Adversarial Color Projection: A Projector-based Physical Attack to DNNs
- URL: http://arxiv.org/abs/2209.09652v2
- Date: Tue, 23 May 2023 11:56:41 GMT
- Title: Adversarial Color Projection: A Projector-based Physical Attack to DNNs
- Authors: Chengyin Hu, Weiwen Shi, Ling Tian
- Abstract summary: We propose a black-box projector-based physical attack, referred to as adversarial color projection (AdvCP)
We achieve an attack success rate of 97.60% on a subset of ImageNet, while in the physical environment, we attain an attack success rate of 100%.
When attacking advanced DNNs, experimental results show that our method can achieve more than 85% attack success rate.
- Score: 3.9477796725601872
- License: http://arxiv.org/licenses/nonexclusive-distrib/1.0/
- Abstract: Recent research has demonstrated that deep neural networks (DNNs) are
vulnerable to adversarial perturbations. Therefore, it is imperative to
evaluate the resilience of advanced DNNs to adversarial attacks. However,
traditional methods that use stickers as physical perturbations to deceive
classifiers face challenges in achieving stealthiness and are susceptible to
printing loss. Recently, advancements in physical attacks have utilized light
beams, such as lasers, to perform attacks, where the optical patterns generated
are artificial rather than natural.
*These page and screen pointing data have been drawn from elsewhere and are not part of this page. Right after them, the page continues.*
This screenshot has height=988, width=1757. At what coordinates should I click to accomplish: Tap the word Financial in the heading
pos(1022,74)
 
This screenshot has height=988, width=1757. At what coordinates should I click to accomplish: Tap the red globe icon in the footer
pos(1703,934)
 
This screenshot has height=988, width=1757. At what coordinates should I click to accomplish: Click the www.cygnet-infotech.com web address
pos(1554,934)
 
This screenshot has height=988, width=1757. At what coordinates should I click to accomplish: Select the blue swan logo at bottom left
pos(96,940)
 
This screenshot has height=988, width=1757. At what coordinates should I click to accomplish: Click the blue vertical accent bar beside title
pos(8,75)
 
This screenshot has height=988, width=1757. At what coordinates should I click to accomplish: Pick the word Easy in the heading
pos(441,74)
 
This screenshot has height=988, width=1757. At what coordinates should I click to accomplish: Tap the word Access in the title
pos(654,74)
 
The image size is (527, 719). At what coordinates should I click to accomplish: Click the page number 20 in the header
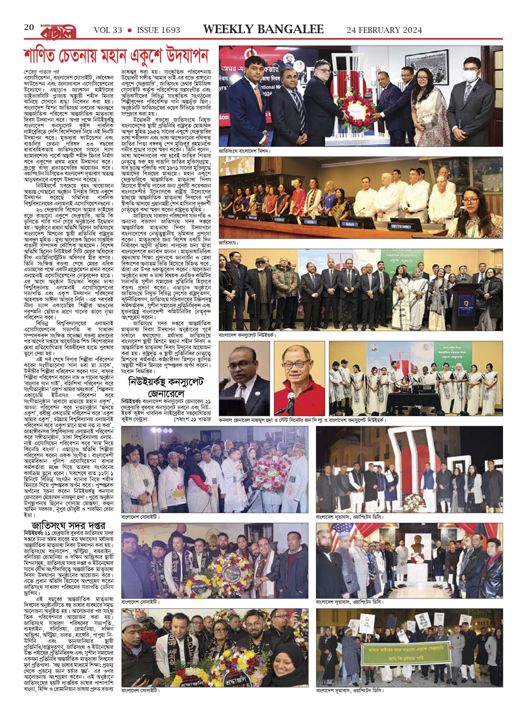pyautogui.click(x=29, y=27)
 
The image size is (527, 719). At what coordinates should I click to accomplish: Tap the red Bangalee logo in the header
pyautogui.click(x=58, y=32)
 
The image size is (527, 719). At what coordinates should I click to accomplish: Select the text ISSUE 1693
pyautogui.click(x=158, y=30)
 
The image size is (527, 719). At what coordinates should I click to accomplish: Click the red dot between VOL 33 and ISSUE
pyautogui.click(x=129, y=30)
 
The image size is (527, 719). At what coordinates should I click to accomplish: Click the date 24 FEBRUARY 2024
pyautogui.click(x=384, y=30)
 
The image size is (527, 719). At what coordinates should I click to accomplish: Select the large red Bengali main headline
pyautogui.click(x=116, y=56)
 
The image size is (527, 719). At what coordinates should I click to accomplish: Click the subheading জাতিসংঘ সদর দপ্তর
pyautogui.click(x=68, y=526)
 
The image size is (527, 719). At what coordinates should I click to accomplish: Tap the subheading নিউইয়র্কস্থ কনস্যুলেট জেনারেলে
pyautogui.click(x=166, y=388)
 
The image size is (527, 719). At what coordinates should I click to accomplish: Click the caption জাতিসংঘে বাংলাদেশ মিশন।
pyautogui.click(x=245, y=151)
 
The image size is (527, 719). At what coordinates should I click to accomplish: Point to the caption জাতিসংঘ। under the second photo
pyautogui.click(x=229, y=243)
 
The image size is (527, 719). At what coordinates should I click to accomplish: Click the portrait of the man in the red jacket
pyautogui.click(x=299, y=378)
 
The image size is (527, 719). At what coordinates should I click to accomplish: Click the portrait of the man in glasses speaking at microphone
pyautogui.click(x=244, y=378)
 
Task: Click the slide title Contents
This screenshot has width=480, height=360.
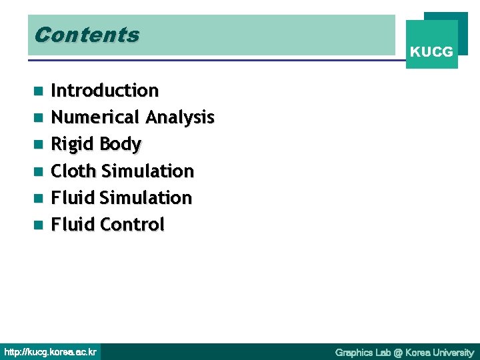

In this work, we propose a black-box
projector-based physical attack, referred to as adversarial color projection
(AdvCP), which manipulates the physical parameters of color projection to
perform an adversarial attack. We evaluate our approach on three crucial
criteria: effectiveness, stealthiness, and robustness. In the digital
environment, we achieve an attack success rate of 97.60% on a subset of
ImageNet, while in the physical environment, we attain an attack success rate
of 100% in the indoor test and 82.14% in the outdoor test. The adversarial
samples generated by AdvCP are compared with baseline samples to demonstrate
the stealthiness of our approach. When attacking advanced DNNs, experimental
results show that our method can achieve more than 85% attack success rate in
all cases, which verifies the robustness of AdvCP. Finally, we consider the
potential threats posed by AdvCP to future vision-based systems and
applications and suggest some ideas for light-based physical attacks.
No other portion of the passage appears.